If you're a somewhat older gamer, you'll remember plugging in a few megabytes of memory card to save your games or to update portions of a game that needed patching, but those days are long gone. Internal hard drives have made that sort of worry obsolete and cloud storage only expands on that. But the next generation of consoles from Microsoft and Sony have promised blazing fast SSD speeds, and they might achieve it with very different hardware designs.
In the case of the upcoming PlayStation 5, Sony may bring back memory card-style expansion with SSD cartridges that allow users to expand and replace their SSD storage for something larger and faster as and when needed. As WCCFTech explains, Sony recently filed a patent for a PlayStation Cartridge. This would allow Sony to have fast SSD storage, without being constrained by the system's size when larger games are released further down the line, or when it develops faster SSD technology.
Considering the new SSDs are expected to use some version of PCIe SSD technology, a cartridge-like socket system sounds like a viable way to make this a reality.

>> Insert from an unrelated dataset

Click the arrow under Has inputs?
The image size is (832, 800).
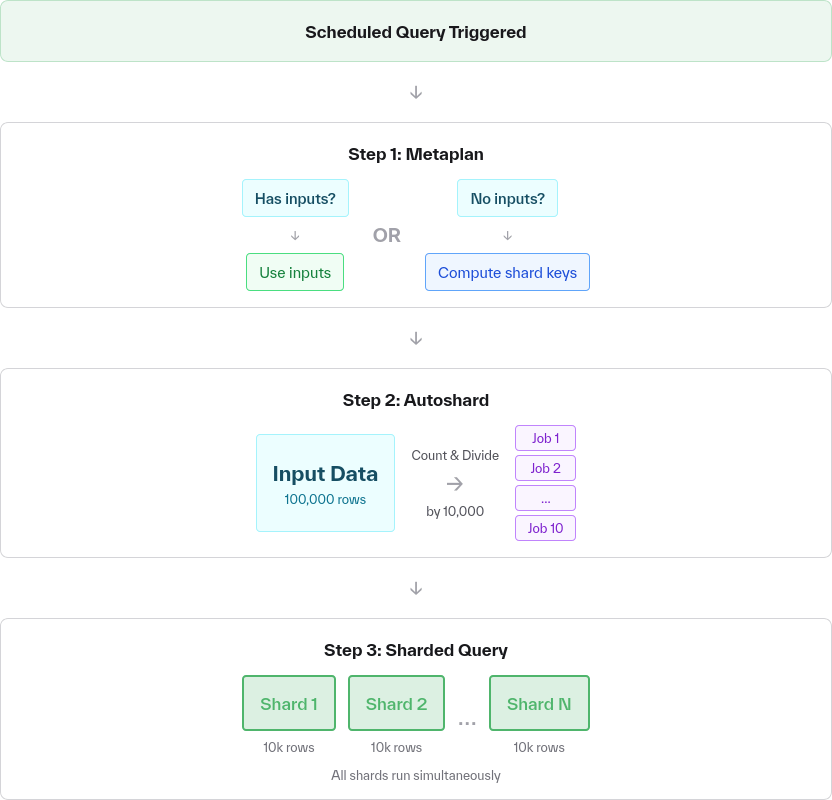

The question is, how would it implement them? Sony wouldn't want people taking apart their PlayStations, so it may well have a storage slot that lets you plug in a new SSD. That would allow Sony to offer a base configuration, much like the Xbox 360 Arcade edition from the mid-00s, with expandable storage purchaseable after the fact, as well as bundles with the new high-speed SSD, which could unlock certain game features, or even be a necessary upgrade for certain titles in the way that the N64's expansion slot was back in the 90s.